I could tell that I wasn’t doing things for myself, but rather for the people around me. I was performing to make others happy, to keep them around, keep them close, and keep them interested. I couldn’t stand the thought of people disliking me for something I could’ve changed or prevented. But then I asked myself, why do you care what random people think of you? Or anyone for that matter? I found the unfortunate answer to this question after some deep reflection. I only cared because I didn’t want the feelings that stemmed from rejection, alienation, and loneliness. That’s what I was afraid of, people’s disinterest or complete detachment.
It didn’t take long for me to recognize that this way of living and mindset wasn’t doing me any favors. I was sad, felt like I couldn’t be myself, and shied away from opportunities that could’ve made me happy out of fear of reactions from people that didn’t really matter. It breaks my heart looking back because I could’ve been completely different now if I had noticed what was happening sooner. But having learned these lessons, I have the opportunity and strength to change my mindset and become better in the process.
I did some thinking, and I realized that everyone is alive for themselves. What I mean by this is that you are the only one you’ll be with forever, and what you do with that time can’t be totally influenced by other people. You of course have family, friends, and support systems that you love, and they are just as important. But there is a difference between loving them and living for them. You should be able to do what makes you happy and fulfilled while still loving your family and friends. Don’t allow outsiders to completely dictate your life, because you’re the one that has to experience it from the driver’s seat. This isn’t to say that you should be selfish and not be there for people, or not take advice from those you love, but at the end of the day, what you do should be your decision, not an action written in a script.
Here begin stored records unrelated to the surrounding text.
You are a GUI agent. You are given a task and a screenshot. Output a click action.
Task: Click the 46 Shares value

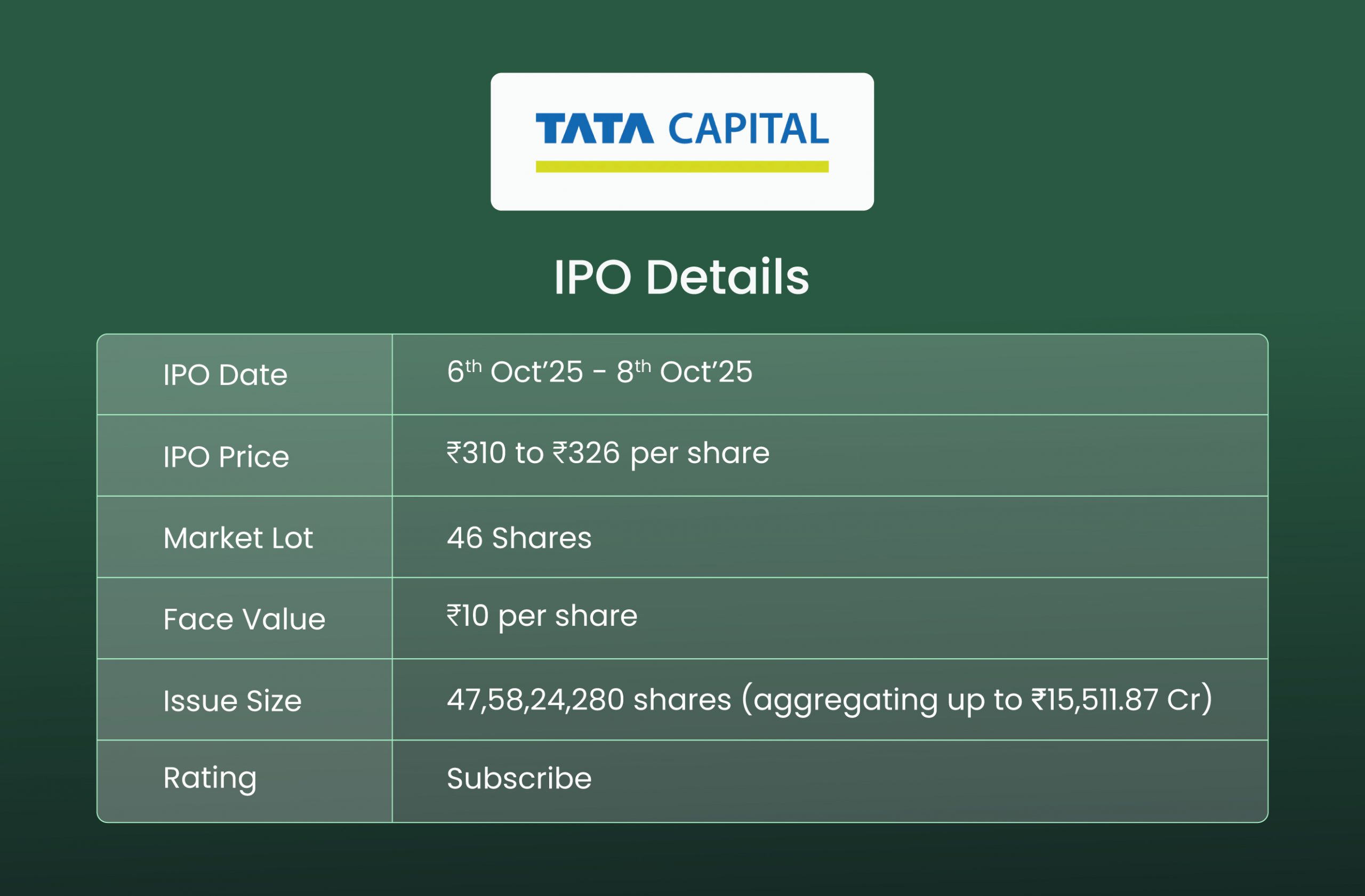click(519, 538)
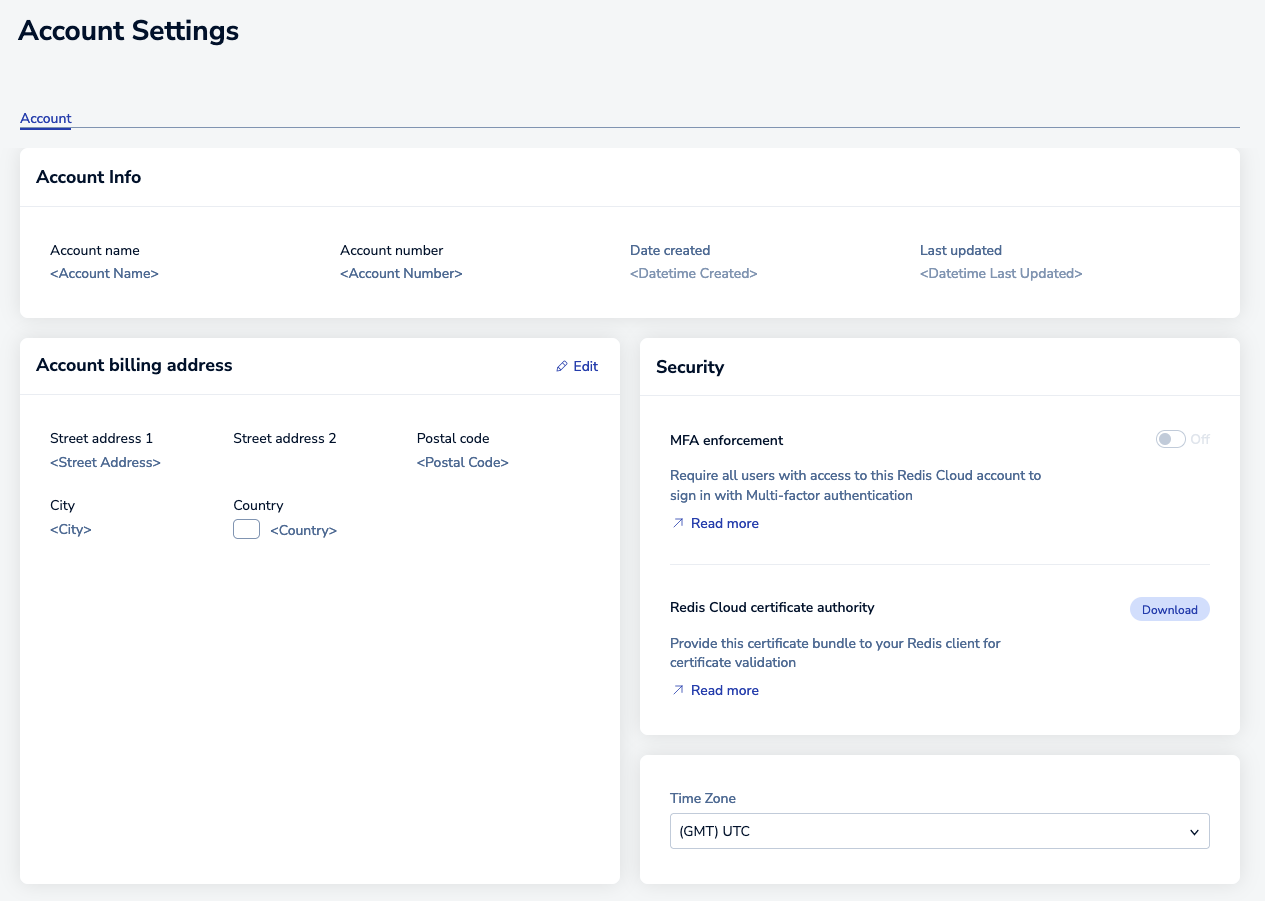The width and height of the screenshot is (1265, 901).
Task: Click the pencil icon next to Edit
Action: pyautogui.click(x=562, y=366)
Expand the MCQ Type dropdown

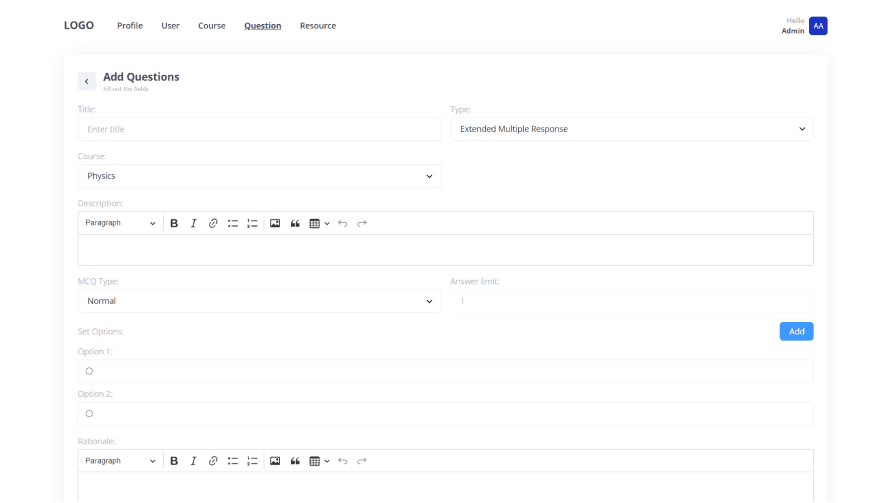(259, 301)
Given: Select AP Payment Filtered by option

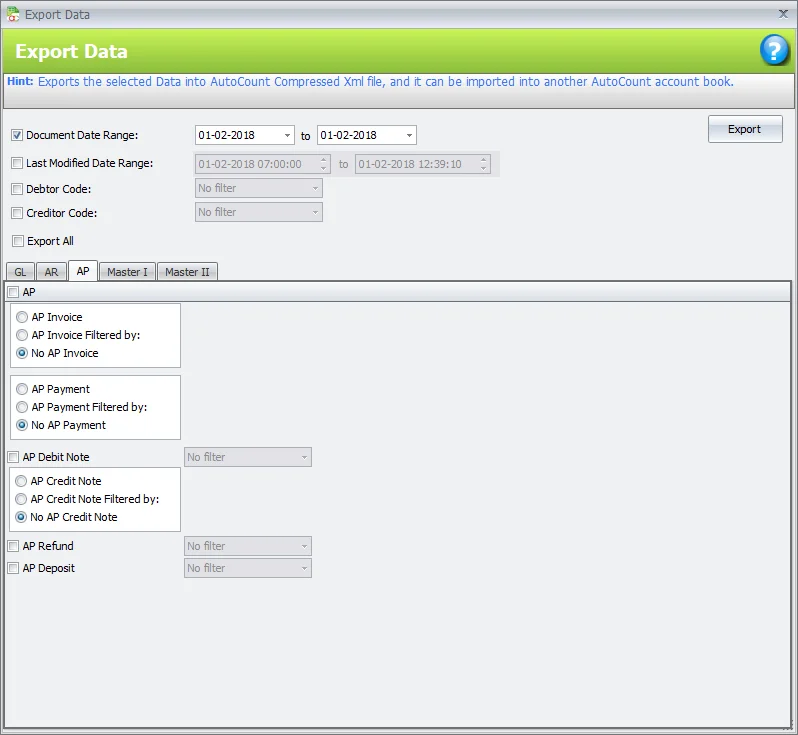Looking at the screenshot, I should pos(22,407).
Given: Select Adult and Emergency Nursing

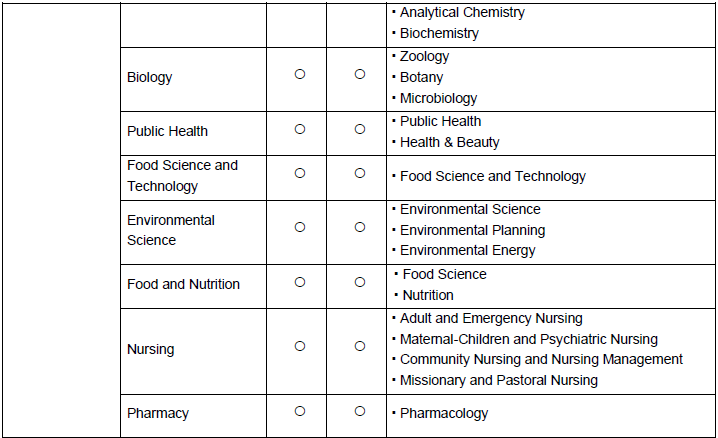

Through living for myself, I’ve grown more than I ever thought I would. I learned what I like to do, wear, think, and say without feeling trapped. I learned what actually makes me happy and how to find alternatives to the things that don’t. Life has been more of a mix of carefree and disciplined rather than serious at every moment. It was like I was able to shred the script and just improvise for the first time in forever.
Allowing yourself to let go of expectations and just live can be difficult, but with time you’ll look back and wonder why you ever cared so much. Just take your time, growth is a process. Hopefully, the lessons I’ve learned can help you in some way and you can start living for yourself.